Finally, she realized that her chameleon-like personality and penchant for living vicariously had left her with no sense of self.

“My pictures were becoming cold. I had to find myself. If I had stayed at Rolling Stone, I never would find out what I could do myself. I think I almost used myself up. I came dangerously close to that.”

Now, she has become a sort of family photographer to some of her subjects.

“I just photographed Mariel Hemingway and the man she is marrying. I photographed her during ‘Personal Best’ time, when she was this gangly little girl, and then we did these pictures of her when she became more of a woman, so to speak,” she laughs, referring to Hemingway’s breast implants for her role as Dorothy Stratten in “Star 80.”
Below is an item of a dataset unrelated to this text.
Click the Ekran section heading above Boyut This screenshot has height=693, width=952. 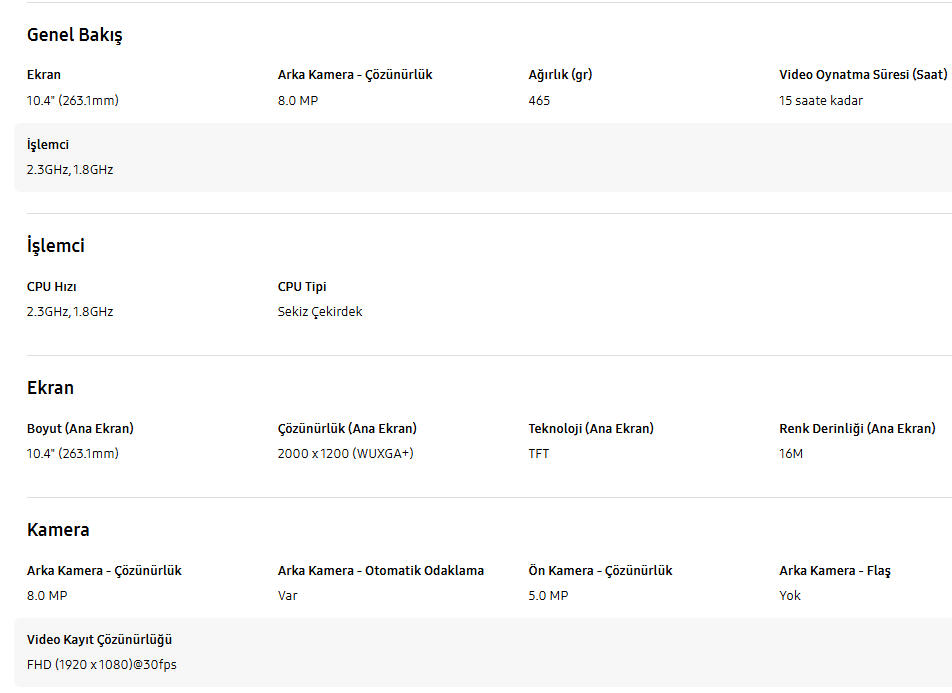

“Now, to see her come in with the guy she’s going to marry…”

Hovering so close to fame, was there ever any envy?

“No. I kept away from having attention all those years because maybe I was scared by what I’d seen happen to people. Big heads or whatever. I’ve come to grips with the fact that I’m not one of those people. I’m not the people I photograph. It’s more of a service I perform.”

“I’m not making much sense, am I? One thing I learned from John Lennon was that we all really are equal. We deserve to be treated equally. For many years, I don’t know whether I believed in ‘stars,’ but I do think there are great entertainers and people who know how to please. Great entertainers, great athletes, great writers. I have respect for people who produce. It’s amazing how people get motivated to do anything.”

She says that during her years at Rolling Stone, “I had no personal life. My longest relationship has always been my work. My work has always delivered for me. It’s a little backwards now. I’ve been seeing one person for about a year now. I’m taking better care of myself. I’ve built a network of friends.”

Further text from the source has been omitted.